- **Work task**
Only the lines with "ночью" in the entries below belong in the answer; please copy them.

- **Input data**
::::::

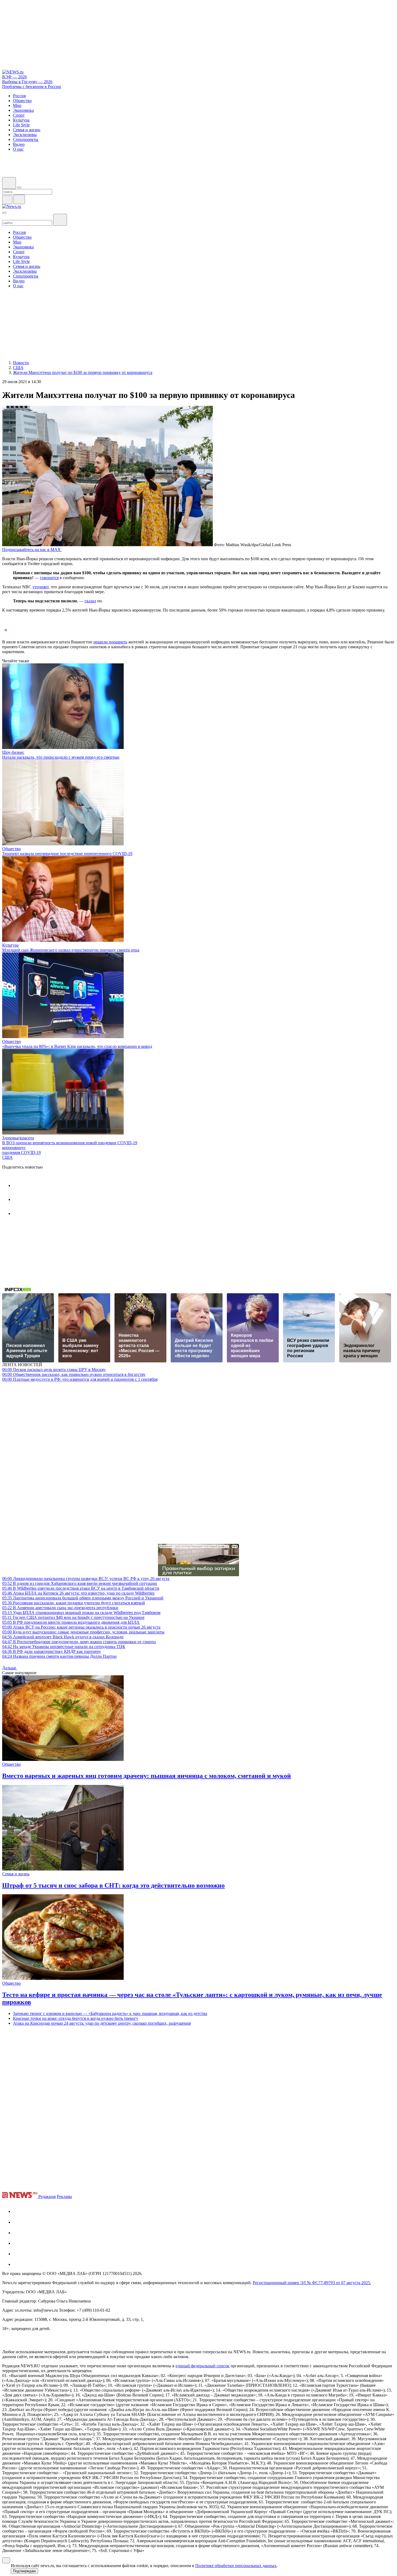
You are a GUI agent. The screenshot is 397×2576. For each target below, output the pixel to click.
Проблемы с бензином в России (31, 86)
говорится (49, 577)
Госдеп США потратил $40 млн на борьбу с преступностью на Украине (73, 1617)
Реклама (64, 2196)
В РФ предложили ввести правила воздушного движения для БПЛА (71, 1622)
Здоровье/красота (18, 1138)
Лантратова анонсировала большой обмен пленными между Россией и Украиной (82, 1598)
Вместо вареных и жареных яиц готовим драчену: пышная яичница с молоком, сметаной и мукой (146, 1775)
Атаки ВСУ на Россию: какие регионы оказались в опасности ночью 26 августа (81, 1627)
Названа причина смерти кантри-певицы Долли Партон (59, 1656)
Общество (11, 848)
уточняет (40, 587)
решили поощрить (110, 642)
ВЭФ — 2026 (14, 77)
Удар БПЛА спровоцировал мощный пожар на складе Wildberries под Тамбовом (81, 1612)
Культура (10, 945)
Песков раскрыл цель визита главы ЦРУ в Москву (54, 1369)
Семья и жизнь (15, 1874)
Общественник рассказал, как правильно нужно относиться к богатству (74, 1374)
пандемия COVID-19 (21, 1152)
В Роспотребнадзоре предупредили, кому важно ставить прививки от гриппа (79, 1641)
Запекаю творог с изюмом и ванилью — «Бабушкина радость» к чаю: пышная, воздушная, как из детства (110, 2013)
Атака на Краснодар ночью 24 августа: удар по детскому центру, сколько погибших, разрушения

::::::

- **Response to the task**
Атаки ВСУ на Россию: какие регионы оказались в опасности ночью 26 августа (81, 1627)
Атака на Краснодар ночью 24 августа: удар по детскому центру, сколько погибших, разрушения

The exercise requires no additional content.